Parmi les compilations historiques[1] qui ont admis l’histoire légendaire d’Alexandre, il convient de citer : 1o le Contrefait de Renart ou Renart le Contrefait, dont il y a deux rédactions, prose et vers mêlés, dues toutes deux au même auteur, un clerc de Troyes, et représentées par un seul manuscrit : à la demande de Lion, Renart y raconte l’histoire universelle, celle d’Alexandre surtout d’après l’Historia de prœliis, à laquelle est jointe la Vengeance de Jean le Nevelon ; 2o l’Histoire ancienne jusqu’à César, dont il a été plusieurs fois question ici : l’auteur emploie Orose, mais surtout l’Epitome de Valerius et la Lettre à Aristote ; 3o la Bouquechardière de Jean de Courcy (1416-1422), qui, outre l’Epitome et la Lettre, et les historiens anciens, emploie aussi l’Historia et les Dits moraux des philosophes, traduction faite au commencement du xve siècle d’un recueil latin d’origine orientale, les Dicta philosophorum, qu’a utilisé l’auteur d’une interpolation de la troisième branche du Roman. Il est naturellement difficile de décider si les auteurs de ces compilations ont eu ou non sous les yeux le Roman d’Alexandre, en même temps que ses sources latines ; mais l’affirmative est probable, surtout pour le Contrefait de Renart, dont l’auteur a connu la Vengeance d’Alexandre[2].

L’histoire d’Alexandre a naturellement été l’objet d’une foule d’allusions dans la littérature du moyen âge, non seulement dans le Nord, mais encore dans le Midi[3]. Parmi celles qui visent incontestablement le Roman, il convient de citer celle au tertre

  1. Nous laissons de côté, malgré son immense succès, surtout après qu’il eut été traduit en français par Jean de Vignay, le Speculum historiale de Vincent de Beauvais († 1264), où l’histoire d’Alexandre (liv. IV) montre une combinaison assez maladroite de l’Epitome de Valerius avec les historiens classiques. L’Alexandreis, le fameux poème en hexamètres de Gautier de Lille (vers 1180), dépend de Quinte-Curce, et non des textes dérivés du Pseudo-Callisthènes.

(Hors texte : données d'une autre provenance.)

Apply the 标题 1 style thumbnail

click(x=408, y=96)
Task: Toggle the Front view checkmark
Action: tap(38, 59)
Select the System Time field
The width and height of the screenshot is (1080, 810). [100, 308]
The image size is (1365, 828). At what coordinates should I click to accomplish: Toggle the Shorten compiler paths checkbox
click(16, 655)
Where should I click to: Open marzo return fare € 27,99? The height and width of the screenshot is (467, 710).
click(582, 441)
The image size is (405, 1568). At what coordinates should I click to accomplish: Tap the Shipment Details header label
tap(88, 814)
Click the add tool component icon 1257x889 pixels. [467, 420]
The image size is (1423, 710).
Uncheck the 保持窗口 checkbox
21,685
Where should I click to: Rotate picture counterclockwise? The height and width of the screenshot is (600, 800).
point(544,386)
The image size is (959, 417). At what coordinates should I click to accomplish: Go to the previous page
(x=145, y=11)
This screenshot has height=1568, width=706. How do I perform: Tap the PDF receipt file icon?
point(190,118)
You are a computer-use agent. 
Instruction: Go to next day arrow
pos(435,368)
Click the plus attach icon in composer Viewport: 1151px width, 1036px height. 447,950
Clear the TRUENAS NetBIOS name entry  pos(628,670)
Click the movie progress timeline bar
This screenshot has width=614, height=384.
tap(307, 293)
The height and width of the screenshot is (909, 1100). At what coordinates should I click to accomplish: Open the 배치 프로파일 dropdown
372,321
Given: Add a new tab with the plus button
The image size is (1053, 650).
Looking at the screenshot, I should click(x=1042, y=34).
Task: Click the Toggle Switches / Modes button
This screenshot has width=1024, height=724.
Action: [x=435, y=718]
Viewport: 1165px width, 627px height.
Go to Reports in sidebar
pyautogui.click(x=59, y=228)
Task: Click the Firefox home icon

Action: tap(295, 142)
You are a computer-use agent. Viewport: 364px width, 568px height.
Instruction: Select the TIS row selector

  2. Nous ne pouvons que mentionner ici l’étrange compilation du Secreta secretorum, bien à tort attribuée à Aristote, et ses fables, d’origine orientale, sur Alexandre, en particulier celle de la pucelle venimeuse dont Aristote le préserva. Ce livre a eu en Occident, au moyen âge, un immense succès, et il a été traduit, dès le xiiie siècle, par Jofroi de Waterford et Servais Copale.
  3. Voir P. Meyer, Alexandre, etc., II, 367 et suiv., et Birch-Hirschfeld, l. l., p. 18 et suiv.